[Start of section]

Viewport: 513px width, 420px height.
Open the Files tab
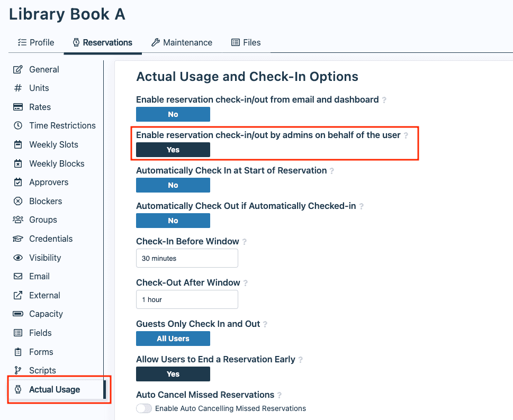pyautogui.click(x=246, y=42)
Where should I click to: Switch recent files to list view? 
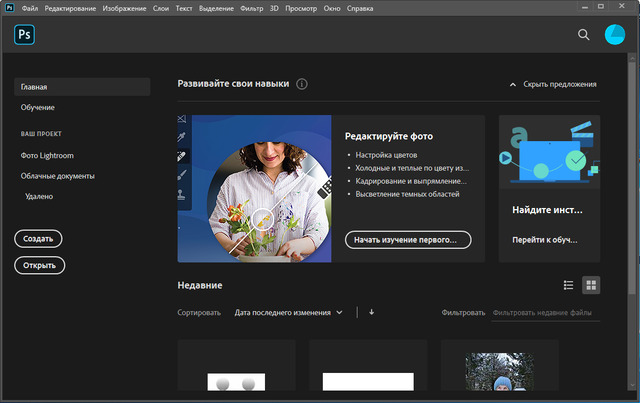pos(568,285)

[End of section]

- **AIM OF THE TASK**
Set down the line containing "Where should I" and every line after it up to the end of the material, exactly as written, but not the pictures.

- **ANSWER FOR THIS EXERCISE**
Where should I click to: Switch recent files to list view? 
pos(568,285)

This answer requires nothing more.